Let me say at the outset that the campaign to discourage smoking has been hailed as the greatest public health success of the last half century. It has improved many lives. Unfortunately it also attracts more than its fair share of busybodies who enjoy tampering with other people’s pleasures. And in the strong consciousness of their own righteousness these people can sometimes be less than honest.
Those of us who have been around for a while can remember when the campaign for non-smoking areas was presented as a defence of the minority who — in those days — did not smoke and did not wish to inhabit smoke-filled rooms. This was a fair request which many smokers supported. But once it could be claimed that non-smokers were a majority, the concern for minority rights evaporated. Even suggesting that people who wished to smoke were making a choice to which they had a right, and should be able to pursue without unreasonable inconvenience, became sacrilege. And so we have now reached the stage where the habit is banned almost everywhere indoors, and in a good many places outdoors as well. Restrictions are more and more aimed not to protect non-smokers but to persecute smokers.

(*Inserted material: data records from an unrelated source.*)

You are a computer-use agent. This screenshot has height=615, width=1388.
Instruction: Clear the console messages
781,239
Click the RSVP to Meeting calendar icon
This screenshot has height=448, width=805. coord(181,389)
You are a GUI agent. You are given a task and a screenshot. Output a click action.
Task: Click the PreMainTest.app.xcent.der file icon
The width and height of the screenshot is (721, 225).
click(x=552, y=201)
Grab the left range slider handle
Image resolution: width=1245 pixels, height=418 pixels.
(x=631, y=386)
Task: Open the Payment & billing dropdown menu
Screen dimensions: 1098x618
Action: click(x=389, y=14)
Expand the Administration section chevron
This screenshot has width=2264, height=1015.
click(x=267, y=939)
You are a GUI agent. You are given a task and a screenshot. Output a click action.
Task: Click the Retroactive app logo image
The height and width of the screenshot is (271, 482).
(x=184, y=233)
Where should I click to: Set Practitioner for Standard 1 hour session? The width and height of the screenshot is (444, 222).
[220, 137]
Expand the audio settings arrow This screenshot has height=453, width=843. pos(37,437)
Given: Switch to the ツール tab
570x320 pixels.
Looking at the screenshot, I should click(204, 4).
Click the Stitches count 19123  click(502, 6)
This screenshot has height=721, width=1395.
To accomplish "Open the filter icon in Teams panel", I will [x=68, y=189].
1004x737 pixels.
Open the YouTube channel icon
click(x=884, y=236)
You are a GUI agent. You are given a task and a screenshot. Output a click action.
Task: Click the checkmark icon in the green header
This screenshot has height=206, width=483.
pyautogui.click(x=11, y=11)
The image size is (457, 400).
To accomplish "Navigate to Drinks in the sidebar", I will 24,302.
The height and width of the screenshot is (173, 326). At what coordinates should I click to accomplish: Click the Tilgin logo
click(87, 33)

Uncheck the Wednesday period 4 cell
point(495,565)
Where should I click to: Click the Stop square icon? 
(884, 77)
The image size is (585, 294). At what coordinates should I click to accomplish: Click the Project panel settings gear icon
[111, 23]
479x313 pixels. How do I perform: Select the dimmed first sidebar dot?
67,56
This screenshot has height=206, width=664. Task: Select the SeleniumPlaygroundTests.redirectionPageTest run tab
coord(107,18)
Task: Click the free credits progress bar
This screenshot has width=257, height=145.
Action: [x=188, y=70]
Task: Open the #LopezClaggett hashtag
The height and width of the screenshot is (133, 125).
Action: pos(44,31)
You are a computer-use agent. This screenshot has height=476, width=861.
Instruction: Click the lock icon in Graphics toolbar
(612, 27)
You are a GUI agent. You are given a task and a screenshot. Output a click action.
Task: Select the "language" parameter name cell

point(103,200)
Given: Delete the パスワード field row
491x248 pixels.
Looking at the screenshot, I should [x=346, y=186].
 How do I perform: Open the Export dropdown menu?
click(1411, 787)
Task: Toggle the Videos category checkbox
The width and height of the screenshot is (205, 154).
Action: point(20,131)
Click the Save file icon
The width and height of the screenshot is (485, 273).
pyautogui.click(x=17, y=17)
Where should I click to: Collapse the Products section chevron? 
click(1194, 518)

This brings me to the latest complaint, coming soon to an op ed page near you, which is that pubs, finding that customers who smoke have to do so on the pavement outside, have taken to providing the odd table and chair for them. This is not condemned as a threat to anyone’s health, which it isn’t. It is attacked as causing obstruction to the pavement, and involving an unlawful extension of the pub’s operating area. Now it may be that there are people out there who have for many years battled against the endemic obstructions on Hong Kong’s pavements. Goodness knows there are enough of them: bus stops, street signs, queueing enclosures, overflows from shops of various kinds, PCCW junction boxes, post boxes, litter bins … the list is endless. If such a person emerges and complains about pubs putting chairs on the pavement he should be listened to with respect. If, on the other hand, the person complaining has never shown the slightest prior interest in pavement obstruction, then we can safely conclude that the complainer is a hypocrite who is using obstruction as a convenient stick with which to continue the persecution of smokers.
It is, I know, depressing to see huddles of smokers round doorways or the outsides of pubs. But it is not their fault that they gather there. They gather there because they are not allowed to smoke anywhere else. This has no doubt contributed to smoking becoming rather a rare habit in Hong Kong. Anti-smoking fanatics now need to get their heads round an unfamiliar idea: enough is enough.